DOCUMENT PASSAGE »
>> start

100 Meditations

Just another WordPress weblog

Tuesday, September 22, 2009

The hard things are usually the right things

I want to encourage everyone to do the hard things in life. Whether its a pursuit of a vocation, mending of a relationship or something you need to say to someone. Do it! As a rule of thumb I try to remember that the hard thing is usually the right thing.

Last year I was in a situation that needed to change. The problem was that the only way it was going to change was by doing the hard thing. I tried to come up with another way that wasn’t so hard. But, as usual none of those ideas were going to get me where I and my family needed to be. So, I did the hard thing and I and my family are the better for it today.

What’s facing you today? Consider in all the choices you have to make and ask yourself which one is the hard thing. The hard thing is painful, usually against the grain of what everyone else is doing, and often lonely. Do it nonetheless.

posted by Michael Crawford at 7:47 am  

Thursday, September 17, 2009

A word on routine

This morning was like any other in my family. Up and the first two activities I do is pray and read my bible. Then, I got dressed grabbed the keys and it was off to take the two little guys to school. We got in the car and I started to back up and happened to take a peek out of my rear view mirror and I was shocked at what I saw. My wife’s brand new mini van was right behind me and I almost hit it! She usually parks on the other side of the drive way but I had a guest last night and he took her spot. When my wife got home she parked behind me.

What’s the point of all this? Well, I could  not help but to start thinking about routine as I got out of my truck and moved the van that I almost hit. I was so use to doing what I do that when I walked outside, got in the car, got the kids situated, I never even noticed that a brand new mini van was parked right behind me. I almost hit it!

>> end

PROVIDED RECORDS »

>> start

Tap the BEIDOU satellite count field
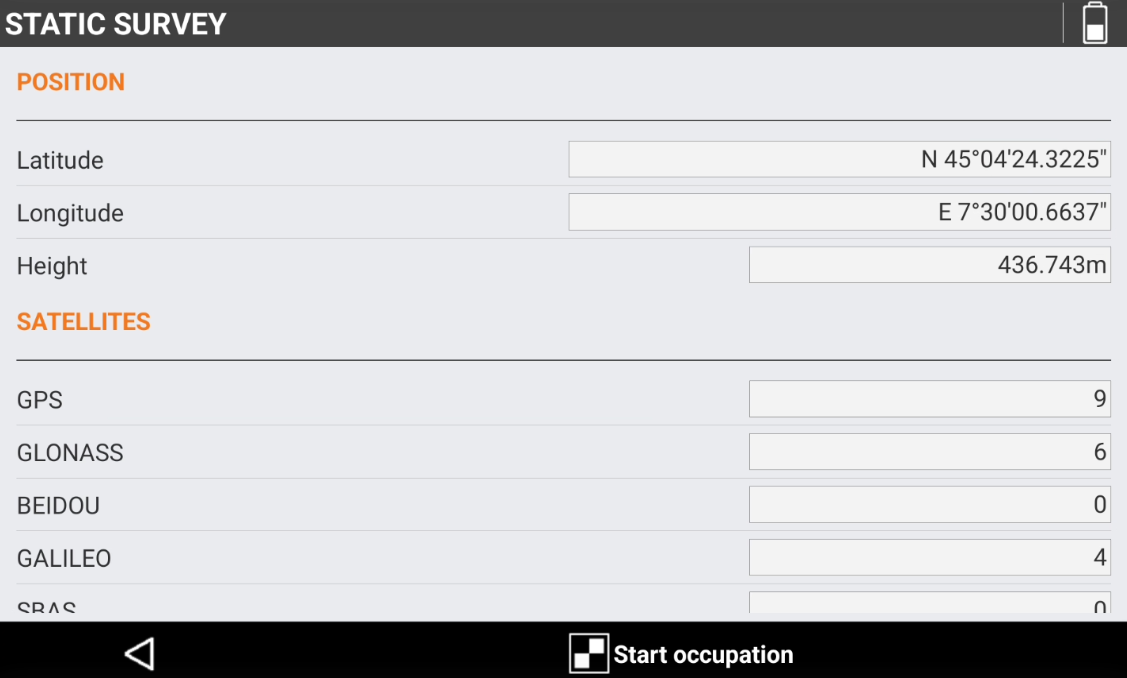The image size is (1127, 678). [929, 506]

>> end
>> start

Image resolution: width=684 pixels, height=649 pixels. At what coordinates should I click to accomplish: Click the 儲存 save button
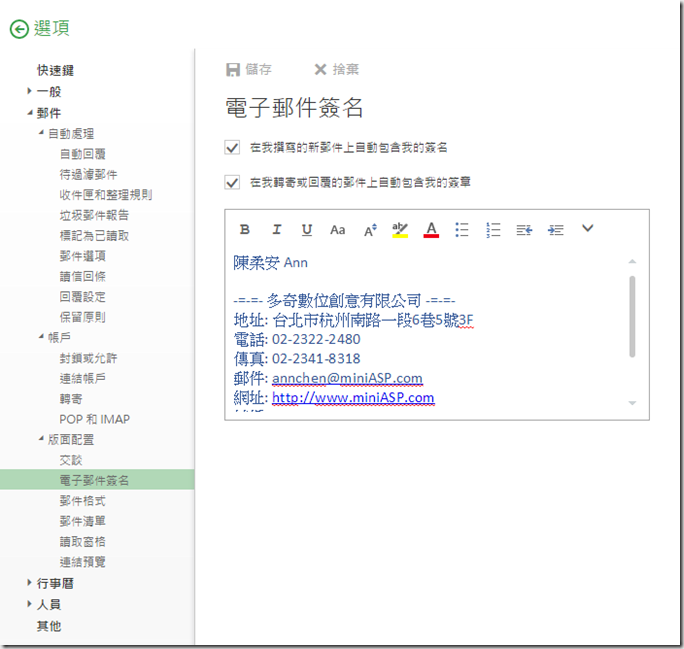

>> end

Copy the blog post starting with "100 Meditations" and going on through "for it today.", substituting "calling" for "vocation". Rely only on the blog text for this.

FULL OUTPUT »
100 Meditations

Just another WordPress weblog

Tuesday, September 22, 2009

The hard things are usually the right things

I want to encourage everyone to do the hard things in life. Whether its a pursuit of a calling, mending of a relationship or something you need to say to someone. Do it! As a rule of thumb I try to remember that the hard thing is usually the right thing.

Last year I was in a situation that needed to change. The problem was that the only way it was going to change was by doing the hard thing. I tried to come up with another way that wasn’t so hard. But, as usual none of those ideas were going to get me where I and my family needed to be. So, I did the hard thing and I and my family are the better for it today.